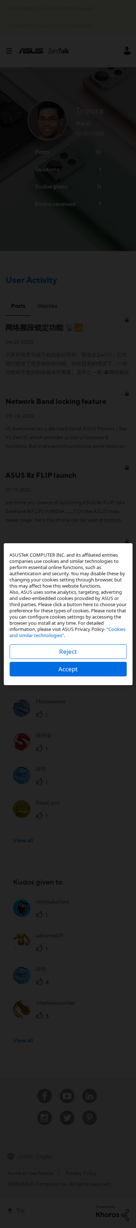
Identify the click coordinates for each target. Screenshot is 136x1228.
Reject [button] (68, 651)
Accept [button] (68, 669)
* * *
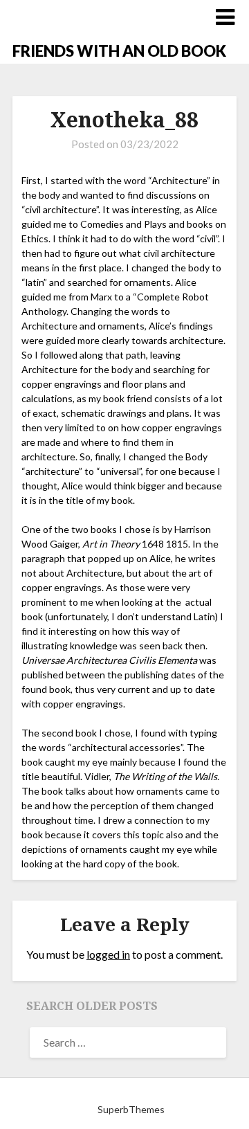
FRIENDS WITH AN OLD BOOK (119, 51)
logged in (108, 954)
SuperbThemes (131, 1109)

*What needs to be done*: Update the rows in the stretch from the one containing "Identify the click" through the one containing "Reject [button] (68, 651)", replacing "Reject" with "Decline" and leaving everything else unchanged.

*Exercise result*:
Identify the click coordinates for each target. Screenshot is 136x1228.
Decline [button] (68, 651)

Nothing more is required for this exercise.